Police & Citizen Focus

 I’ve just returned from presenting to the first annual conference of chief police officers on the topic of next generation communications as seen in social networking and its likely impact on how police forces engage with the citizen community. 

Citizen Focus is now big news for each of the 43 forces, so this new wave of social behaviour is both worrisome in its sheer difference but also offers models of social involvement that all forms of public service provision will need to leverage if confidence and trust in its delivery is to keep pace with the high expectations we collectively hold as their customers. 

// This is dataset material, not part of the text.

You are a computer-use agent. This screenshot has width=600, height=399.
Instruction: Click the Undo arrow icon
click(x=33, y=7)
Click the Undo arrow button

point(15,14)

Designing and delivering services with the priorities of the citizen in mind is a mandated government priority that has emanated from numerous recent publications authored by the likes of Sir David Varney and Sir Ronnie Flannigan. The eventual outcome of all this, as and when it works, will be a remarkable transformation in the relationship between the police and those that they serve.  

The core of the sought after transformation is contained in phrases which are now emerging such as Trust & Confidence, Customised Service, Managing Perceptions, Collaboration and Empowerment. A far cry from the image of policing that has saturated our TV and cinema screens for many decades. 

The police and others in the public sector are clearly at the very outset of this journey and might well consider themselves at least a few decades behind the debate and experimentation that has been taking place in the private sector. However I’m not so sure that they are in fact that far behind or that future examples of great customer service will remain the preserve of those well known brands who make up the tiniest minority of those that ‘get it’, and are indeed getting on with it. 

Already I’ve seen strategy and plans from police forces that provide a quality of direction and leadership on their Citizen Focus drive that puts private sector efforts to shame. First and foremost because these plans from senior management actually exist and are widely shared and understood within their organisations, but also because they are the product of a disciplined approach to forming clear aims, objectives, measures and action plans that seems to have completely gone out of fashion in the majority of cases in the private sector. 

If best practice is your thing, then I suggest you pencil in a visit to your local police force sometime in 2010 by which time they will be well and truly up and running.